Would it be better to invest in capacity over speed, given that even large LLMs still don’t use a NVMe SSD to its fullest read bandwidth potential?
That is the nature of my question here.
If said NVMe 4.0 x4 SSDs were able to actually achieve and realise its fullest bandwidth potential, then this wouldn’t really be much of a discussion, because then the answer to my question would be “No, invest in speed with a balance for capacity.”
But, that’s not the case here, as evidenced by myself and others who has tested, due in part to because I bothered to ask the question – doesn’t seem like that loading a LLM can even really take advantage of a NVMe 3.0 x4 SSD, at which point, it would seem to be quite pointless to buy a NVMe 4.0 x4 or newer/faster NVMe SSD, when you could, instead, spend that money for a larger capacity NVMe 3.0 x4 drive, no?
4x4’s been same or lower cost than 3x4 here for close to three years. ¯\_(ツ)_/¯
5x4 offers a few percent over 4x4 to most IO oriented workloads so won’t be price-performant for some time, outside of niches where the IO code is optimized enough and the workload has a compute shape enabling like 35-75% perf gains. With useful, rather than detrimental, LLM use being niche hard to see why to spend money on them. So the main reasons for putting them on 5x4 are probably performance review optics and enthusiast braggadocio.
Like, if it’s good office politics to say you saved money on DDR by using 5x4 it may be money well spent even if it’s an engineering waste.

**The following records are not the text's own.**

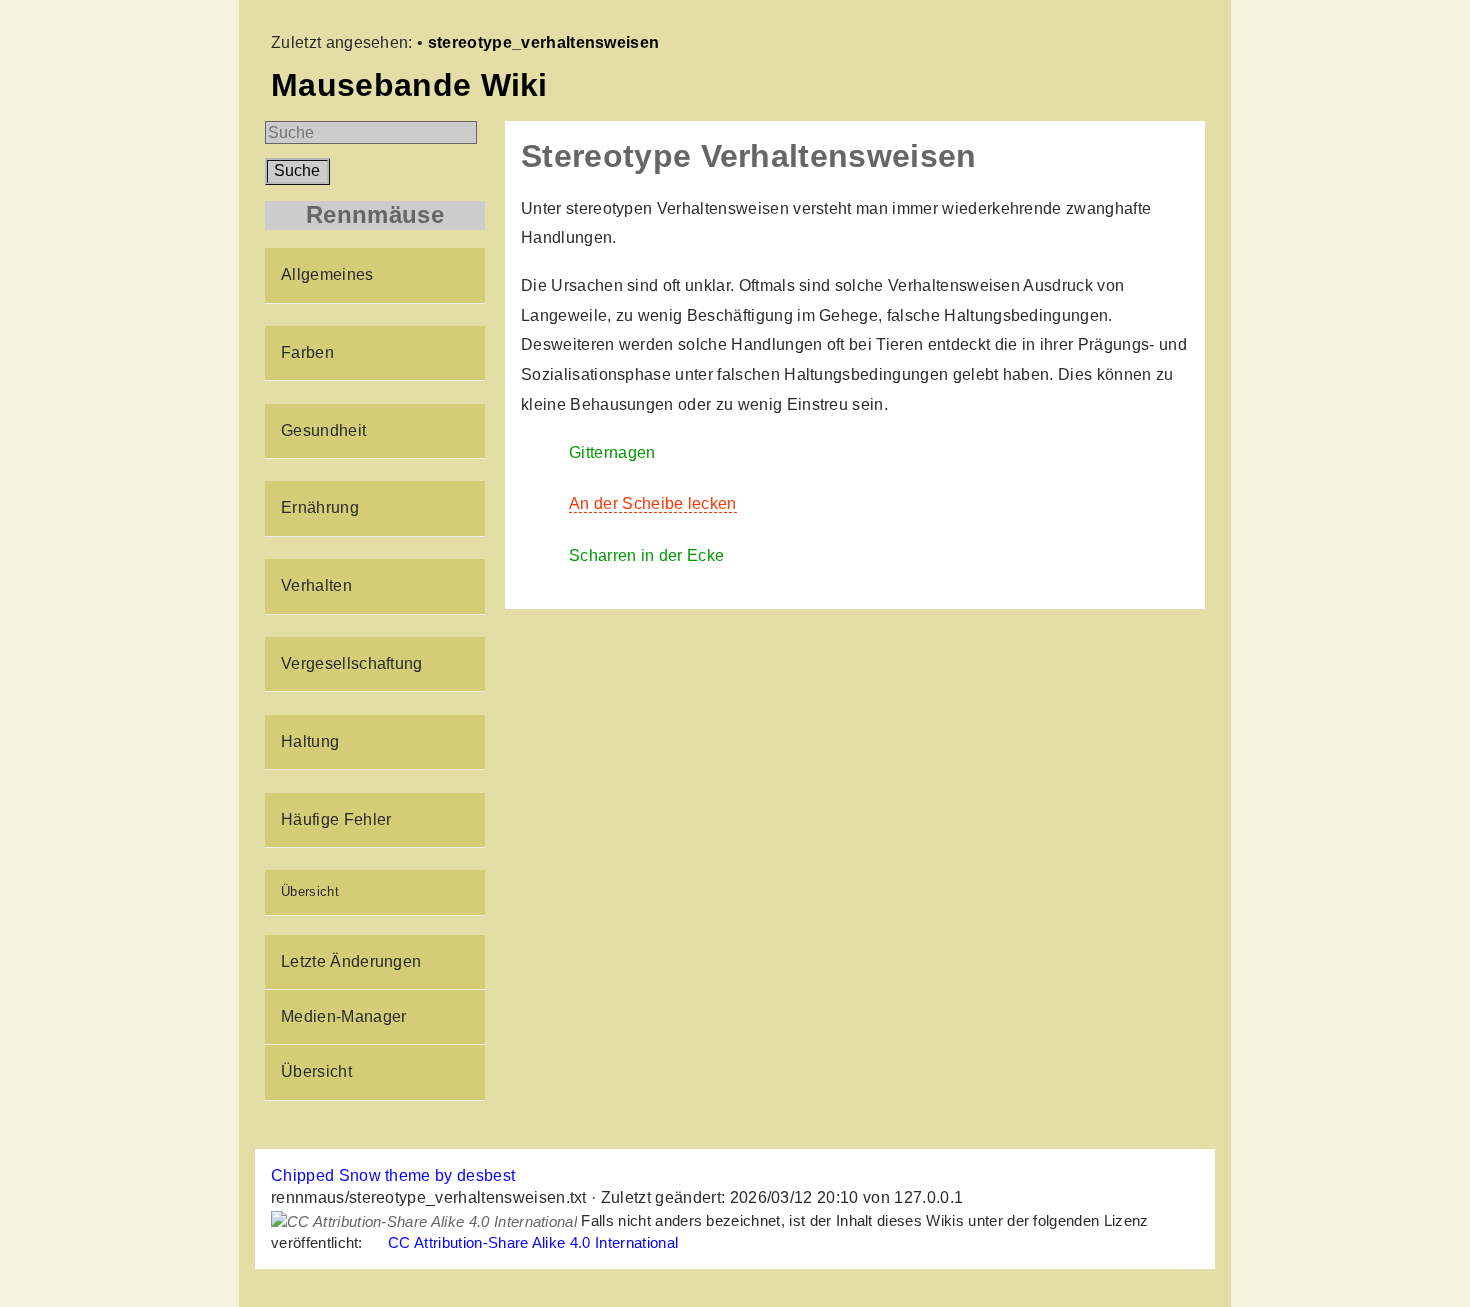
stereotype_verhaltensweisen (544, 42)
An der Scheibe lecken (653, 503)
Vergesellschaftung (352, 663)
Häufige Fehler (336, 819)
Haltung (310, 741)
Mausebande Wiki (409, 85)
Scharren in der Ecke (646, 555)
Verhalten (316, 585)
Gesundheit (323, 430)
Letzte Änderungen (351, 961)
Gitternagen (612, 452)
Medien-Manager (343, 1016)
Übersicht (310, 891)
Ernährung (320, 507)
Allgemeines (327, 274)
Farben (307, 352)
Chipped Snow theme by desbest (393, 1175)
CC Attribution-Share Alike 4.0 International (533, 1242)
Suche (297, 170)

I do wonder what inference vendors like https://baseten.co , who advertise low latencies (and I would imagine cold loading models from disk, but maybe not,) know about this sort of thing. I know they actively submit code to vllm and sglang. Optimizing loading times seems like a nice improvement to target.
I imagine that their platform deploys models and then makes endpoints available, so maybe not an issue for them either.
I have a mixture of different storage types, would be cool to do some testing in that regard.